Ellos sí vieron el potencial. Entendieron que la voz rota y el carisma de El Fary eran el contrapunto perfecto para esa letra naíf. Era precisamente esa contradicción la que podía hacerla única y memorable. Insistieron hasta la saciedad para que la grabara, convencidos de que tenían un diamante en bruto entre manos. La discográfica apoyó la idea, porque la industria musical de los 80 buscaba canciones transversales que pudieran gustar a padres e hijos por igual. Y vaya si lo consiguieron.
EL FENÓMENO INFANTIL: EL PÚBLICO QUE NADIE ESPERABA
Una vez lanzado, el Torito Bravo comenzó a sonar en todas partes. Pero lo que sorprendió a todos, y al propio Fary el primero, fue quiénes la abrazaron con más fuerza: los niños. El estribillo se convirtió en un himno en los patios de colegio, en las fiestas de cumpleaños y en los campamentos de verano. Los más pequeños, ajenos a la imagen de tipo duro del cantante, conectaron con la historia de ese animal bravo de una forma pura y directa, pues el ritmo juguetón y la melodía repetitiva la convirtieron en la banda sonora inesperada de toda una generación infantil.
Fue un fenómeno sociológico digno de estudio. De repente, El Fary, el cantante de copla y balada sentimental, era un ídolo para los niños. Una situación surrealista que él mismo no terminaba de asimilar. ¿Cómo era posible que la canción que más detestaba le hubiera abierto las puertas de un público que jamás habría imaginado? La respuesta era simple: el éxito no entiende de prejuicios, y el Torito Bravo había encontrado su camino al corazón de la gente sin pedirle permiso a su creador. Apaga y vámonos.
DE LA NEGACIÓN A LA BENDITA RESIGNACIÓN
Al principio, El Fary se resistía. Cuentan que en los conciertos intentaba evitarla, pero el público la pedía a gritos. Era inútil luchar contra la marea. Vio las cifras de ventas, sintió el cariño de la gente y comprendió que estaba ante el mayor éxito de su vida. Puede que a él no le gustara, pero esa canción le estaba dando una popularidad y unos beneficios económicos que nunca antes había conocido. Fue entonces cuando su rechazo se transformó en una especie de resignación pragmática, porque entendió que el Torito Bravo ya no le pertenecía a él, sino al pueblo.
Poco a poco, la fue incorporando a su repertorio con orgullo. Aprendió a disfrutar de la alegría que generaba en el público cada vez que sonaban los primeros acordes. Se convirtió en el clímax de sus actuaciones, el momento que todos esperaban. La historia de su odio inicial pasó a ser la anécdota que contaba con una sonrisa, consciente de la ironía del destino. Al final, la canción se convirtió en un pilar fundamental de su legado, demostrando que a veces el instinto del artista puede equivocarse.
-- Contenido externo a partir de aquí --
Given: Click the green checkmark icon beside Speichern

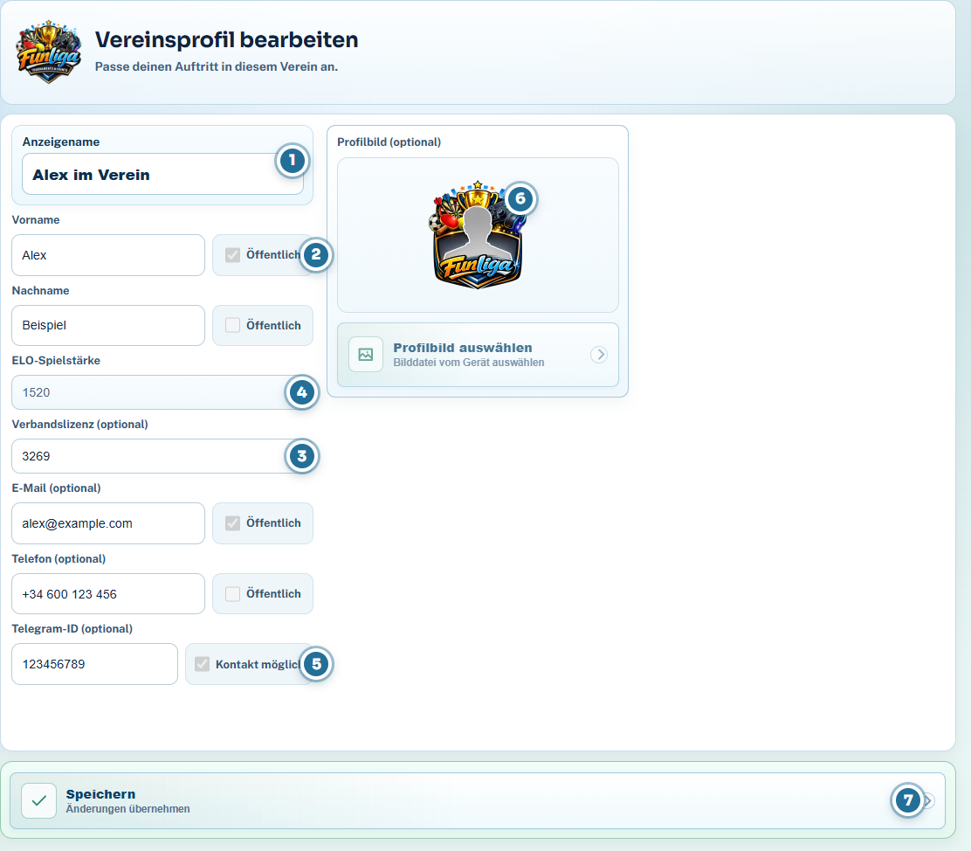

EL LEGADO INMORTAL DE UN ANIMAL POP
Hoy, décadas después, el Torito Bravo sigue más vivo que nunca. Ha sido parte de la banda sonora de películas de éxito, como la saga Torrente de Santiago Segura, que terminó de elevarla a la categoría de culto. Es un himno en fiestas, bodas y karaokes, una de esas canciones que todo el mundo, sin importar la edad, conoce y canta a pleno pulmón. Ha superado la barrera del tiempo, convirtiéndose en un meme cultural, porque su impacto va más allá de lo musical, formando parte del imaginario colectivo de todo un país.
Es la prueba definitiva de que una gran canción no siempre necesita el beneplácito de su intérprete. La historia de El Fary y su «odio» por este tema nos deja una lección maravillosa sobre el arte y la conexión con el público. Él se fue, pero nos dejó un legado inmenso. Y en el centro de todo, indomable y eterno, seguirá sonando ese estribillo que grabó con los dientes apretados, el inolvidable Torito Bravo que, sin que él lo supiera, le garantizó la inmortalidad.